» Instructions to follow: Copy the lines of the listing below exactly as they appear, starting with the line that contains "The height and width of the screenshot is (685, 1568)." and going on through the line that contains "will tap(729, 182).", both included.

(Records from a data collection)

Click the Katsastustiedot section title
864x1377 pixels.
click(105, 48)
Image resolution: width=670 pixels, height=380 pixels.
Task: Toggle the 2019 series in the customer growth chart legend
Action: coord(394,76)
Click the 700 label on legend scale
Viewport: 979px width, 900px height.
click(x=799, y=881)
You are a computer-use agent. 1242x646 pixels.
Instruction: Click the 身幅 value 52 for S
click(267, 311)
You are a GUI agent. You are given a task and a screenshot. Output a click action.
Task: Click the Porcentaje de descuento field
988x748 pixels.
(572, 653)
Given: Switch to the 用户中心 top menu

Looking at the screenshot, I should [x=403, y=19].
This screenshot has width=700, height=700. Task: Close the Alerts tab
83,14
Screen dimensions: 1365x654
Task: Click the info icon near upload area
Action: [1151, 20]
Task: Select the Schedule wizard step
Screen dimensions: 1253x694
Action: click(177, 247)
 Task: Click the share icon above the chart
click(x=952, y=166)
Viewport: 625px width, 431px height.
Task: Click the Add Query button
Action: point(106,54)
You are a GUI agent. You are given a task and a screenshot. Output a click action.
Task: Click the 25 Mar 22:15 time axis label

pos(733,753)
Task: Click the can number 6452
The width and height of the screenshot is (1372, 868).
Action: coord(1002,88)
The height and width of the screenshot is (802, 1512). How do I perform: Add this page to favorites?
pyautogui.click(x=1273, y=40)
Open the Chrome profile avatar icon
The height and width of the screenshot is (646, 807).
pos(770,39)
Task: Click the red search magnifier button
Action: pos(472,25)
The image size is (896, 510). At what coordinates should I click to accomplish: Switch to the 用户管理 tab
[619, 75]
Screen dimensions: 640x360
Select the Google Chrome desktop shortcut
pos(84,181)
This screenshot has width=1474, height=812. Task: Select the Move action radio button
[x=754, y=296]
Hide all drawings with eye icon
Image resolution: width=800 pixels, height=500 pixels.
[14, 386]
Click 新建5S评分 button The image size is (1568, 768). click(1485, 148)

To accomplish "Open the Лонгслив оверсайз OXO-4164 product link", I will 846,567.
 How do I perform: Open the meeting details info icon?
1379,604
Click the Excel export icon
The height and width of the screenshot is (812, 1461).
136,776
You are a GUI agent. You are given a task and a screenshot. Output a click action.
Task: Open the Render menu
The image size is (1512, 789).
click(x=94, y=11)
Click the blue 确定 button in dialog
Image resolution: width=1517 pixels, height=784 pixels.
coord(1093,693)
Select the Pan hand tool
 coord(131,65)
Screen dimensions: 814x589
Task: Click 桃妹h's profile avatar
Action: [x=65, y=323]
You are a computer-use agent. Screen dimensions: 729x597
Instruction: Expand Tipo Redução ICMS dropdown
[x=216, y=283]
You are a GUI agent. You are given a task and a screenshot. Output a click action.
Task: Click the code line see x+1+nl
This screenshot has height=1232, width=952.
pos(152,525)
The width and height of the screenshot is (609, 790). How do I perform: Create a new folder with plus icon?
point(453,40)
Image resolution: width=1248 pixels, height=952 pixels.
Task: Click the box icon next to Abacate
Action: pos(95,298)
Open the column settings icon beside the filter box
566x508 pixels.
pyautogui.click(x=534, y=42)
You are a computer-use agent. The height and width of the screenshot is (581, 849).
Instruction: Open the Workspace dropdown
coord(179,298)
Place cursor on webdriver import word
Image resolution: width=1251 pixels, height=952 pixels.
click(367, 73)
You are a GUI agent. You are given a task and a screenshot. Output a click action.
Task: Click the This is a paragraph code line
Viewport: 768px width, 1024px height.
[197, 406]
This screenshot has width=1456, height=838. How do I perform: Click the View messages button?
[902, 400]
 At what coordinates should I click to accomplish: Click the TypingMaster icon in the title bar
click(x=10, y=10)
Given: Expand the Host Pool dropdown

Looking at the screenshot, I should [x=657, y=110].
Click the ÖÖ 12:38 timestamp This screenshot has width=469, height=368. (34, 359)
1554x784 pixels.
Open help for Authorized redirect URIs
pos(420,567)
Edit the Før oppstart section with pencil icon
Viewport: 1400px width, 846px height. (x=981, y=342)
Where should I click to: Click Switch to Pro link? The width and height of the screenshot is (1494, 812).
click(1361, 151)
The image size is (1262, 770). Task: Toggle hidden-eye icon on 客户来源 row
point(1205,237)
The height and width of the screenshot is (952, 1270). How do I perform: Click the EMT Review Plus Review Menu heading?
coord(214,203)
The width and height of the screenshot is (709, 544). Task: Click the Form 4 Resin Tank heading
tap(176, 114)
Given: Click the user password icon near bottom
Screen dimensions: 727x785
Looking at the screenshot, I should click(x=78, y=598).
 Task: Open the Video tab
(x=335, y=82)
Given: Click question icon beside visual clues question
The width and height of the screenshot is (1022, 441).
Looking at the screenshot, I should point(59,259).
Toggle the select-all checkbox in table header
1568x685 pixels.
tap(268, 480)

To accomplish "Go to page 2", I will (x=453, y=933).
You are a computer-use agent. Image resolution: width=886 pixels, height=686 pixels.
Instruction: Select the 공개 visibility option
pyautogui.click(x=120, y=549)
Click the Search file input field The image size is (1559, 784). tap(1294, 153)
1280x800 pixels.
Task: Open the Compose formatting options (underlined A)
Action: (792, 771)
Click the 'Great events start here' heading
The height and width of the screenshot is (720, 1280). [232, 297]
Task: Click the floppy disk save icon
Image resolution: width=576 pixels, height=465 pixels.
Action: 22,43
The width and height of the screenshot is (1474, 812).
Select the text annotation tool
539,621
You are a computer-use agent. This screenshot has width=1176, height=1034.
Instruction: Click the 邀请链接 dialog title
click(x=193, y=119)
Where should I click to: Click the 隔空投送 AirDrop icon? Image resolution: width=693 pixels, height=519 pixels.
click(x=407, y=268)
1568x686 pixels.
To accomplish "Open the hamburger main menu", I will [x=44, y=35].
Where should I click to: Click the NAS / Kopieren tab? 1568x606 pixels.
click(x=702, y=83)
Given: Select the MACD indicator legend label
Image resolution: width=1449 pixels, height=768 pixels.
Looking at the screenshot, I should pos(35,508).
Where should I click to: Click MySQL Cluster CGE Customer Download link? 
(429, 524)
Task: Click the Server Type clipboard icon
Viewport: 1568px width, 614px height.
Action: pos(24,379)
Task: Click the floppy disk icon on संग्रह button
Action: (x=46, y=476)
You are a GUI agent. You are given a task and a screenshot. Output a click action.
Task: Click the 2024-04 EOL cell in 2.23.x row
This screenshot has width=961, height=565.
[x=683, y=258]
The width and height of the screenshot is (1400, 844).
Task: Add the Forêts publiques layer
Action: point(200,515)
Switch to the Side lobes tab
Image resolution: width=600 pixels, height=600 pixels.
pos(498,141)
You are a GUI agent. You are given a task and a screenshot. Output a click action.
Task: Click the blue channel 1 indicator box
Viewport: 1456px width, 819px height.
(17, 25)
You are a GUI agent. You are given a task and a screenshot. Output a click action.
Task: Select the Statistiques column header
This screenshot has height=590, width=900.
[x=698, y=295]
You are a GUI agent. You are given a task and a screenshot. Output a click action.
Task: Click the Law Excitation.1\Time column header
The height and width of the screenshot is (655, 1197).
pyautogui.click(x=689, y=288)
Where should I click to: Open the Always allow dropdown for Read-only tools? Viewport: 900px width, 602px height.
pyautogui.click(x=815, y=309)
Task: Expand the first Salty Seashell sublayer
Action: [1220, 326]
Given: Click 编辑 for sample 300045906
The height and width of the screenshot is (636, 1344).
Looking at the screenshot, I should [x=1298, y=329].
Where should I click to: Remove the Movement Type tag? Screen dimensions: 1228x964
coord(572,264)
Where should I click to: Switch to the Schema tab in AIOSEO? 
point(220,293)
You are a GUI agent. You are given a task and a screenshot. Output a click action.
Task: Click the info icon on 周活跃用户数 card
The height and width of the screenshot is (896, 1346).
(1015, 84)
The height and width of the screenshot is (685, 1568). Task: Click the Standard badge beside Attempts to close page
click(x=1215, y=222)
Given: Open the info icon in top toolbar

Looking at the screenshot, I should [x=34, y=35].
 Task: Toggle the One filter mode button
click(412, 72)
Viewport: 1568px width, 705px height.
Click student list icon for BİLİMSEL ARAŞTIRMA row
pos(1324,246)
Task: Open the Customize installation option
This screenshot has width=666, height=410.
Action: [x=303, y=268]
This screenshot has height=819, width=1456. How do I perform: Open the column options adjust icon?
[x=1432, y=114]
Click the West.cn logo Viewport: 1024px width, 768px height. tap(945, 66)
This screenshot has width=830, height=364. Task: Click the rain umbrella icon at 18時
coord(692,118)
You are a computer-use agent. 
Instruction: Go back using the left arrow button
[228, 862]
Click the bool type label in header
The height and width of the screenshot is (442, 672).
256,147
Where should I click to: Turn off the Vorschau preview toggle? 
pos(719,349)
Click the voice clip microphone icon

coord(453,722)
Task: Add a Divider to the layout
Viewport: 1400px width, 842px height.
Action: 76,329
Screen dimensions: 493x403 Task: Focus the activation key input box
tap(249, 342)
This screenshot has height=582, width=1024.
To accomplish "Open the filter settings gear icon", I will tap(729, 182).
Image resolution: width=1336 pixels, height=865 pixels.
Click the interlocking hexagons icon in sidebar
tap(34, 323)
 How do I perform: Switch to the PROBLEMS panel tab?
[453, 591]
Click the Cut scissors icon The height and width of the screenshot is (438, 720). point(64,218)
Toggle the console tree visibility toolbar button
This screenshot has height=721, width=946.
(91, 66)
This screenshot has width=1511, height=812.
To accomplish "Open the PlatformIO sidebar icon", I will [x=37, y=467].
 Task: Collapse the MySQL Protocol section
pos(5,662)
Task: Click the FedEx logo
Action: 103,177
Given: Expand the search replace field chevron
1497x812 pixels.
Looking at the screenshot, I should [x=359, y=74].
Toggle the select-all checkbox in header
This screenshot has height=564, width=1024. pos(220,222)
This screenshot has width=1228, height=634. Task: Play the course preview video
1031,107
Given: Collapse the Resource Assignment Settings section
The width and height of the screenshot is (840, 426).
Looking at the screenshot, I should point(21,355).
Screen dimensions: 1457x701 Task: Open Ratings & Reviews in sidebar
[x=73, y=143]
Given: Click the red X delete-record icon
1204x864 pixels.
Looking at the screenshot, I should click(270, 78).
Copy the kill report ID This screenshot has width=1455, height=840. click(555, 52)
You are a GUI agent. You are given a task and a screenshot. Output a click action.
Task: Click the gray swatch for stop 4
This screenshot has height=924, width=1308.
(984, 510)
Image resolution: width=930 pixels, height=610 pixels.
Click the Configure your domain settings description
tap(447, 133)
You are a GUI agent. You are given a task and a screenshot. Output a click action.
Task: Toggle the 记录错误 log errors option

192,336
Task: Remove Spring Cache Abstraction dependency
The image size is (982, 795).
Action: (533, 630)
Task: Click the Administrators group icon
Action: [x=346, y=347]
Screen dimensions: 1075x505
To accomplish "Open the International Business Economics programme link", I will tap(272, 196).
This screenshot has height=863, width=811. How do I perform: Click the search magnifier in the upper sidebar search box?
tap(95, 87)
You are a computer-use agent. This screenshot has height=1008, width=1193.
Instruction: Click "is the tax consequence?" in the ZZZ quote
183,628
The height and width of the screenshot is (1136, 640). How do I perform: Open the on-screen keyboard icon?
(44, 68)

» Finished task:
The height and width of the screenshot is (685, 1568). Task: Click the Standard badge beside Attempts to close page
click(x=1215, y=222)
Given: Open the info icon in top toolbar

Looking at the screenshot, I should [x=34, y=35].
 Task: Toggle the One filter mode button
click(412, 72)
Viewport: 1568px width, 705px height.
Click student list icon for BİLİMSEL ARAŞTIRMA row
pos(1324,246)
Task: Open the Customize installation option
This screenshot has width=666, height=410.
Action: [x=303, y=268]
This screenshot has height=819, width=1456. How do I perform: Open the column options adjust icon?
[x=1432, y=114]
Click the West.cn logo Viewport: 1024px width, 768px height. tap(945, 66)
This screenshot has width=830, height=364. Task: Click the rain umbrella icon at 18時
coord(692,118)
You are a computer-use agent. 
Instruction: Go back using the left arrow button
[228, 862]
Click the bool type label in header
The height and width of the screenshot is (442, 672).
256,147
Where should I click to: Turn off the Vorschau preview toggle? 
pos(719,349)
Click the voice clip microphone icon

coord(453,722)
Task: Add a Divider to the layout
Viewport: 1400px width, 842px height.
Action: 76,329
Screen dimensions: 493x403 Task: Focus the activation key input box
tap(249, 342)
This screenshot has height=582, width=1024.
To accomplish "Open the filter settings gear icon", I will tap(729, 182).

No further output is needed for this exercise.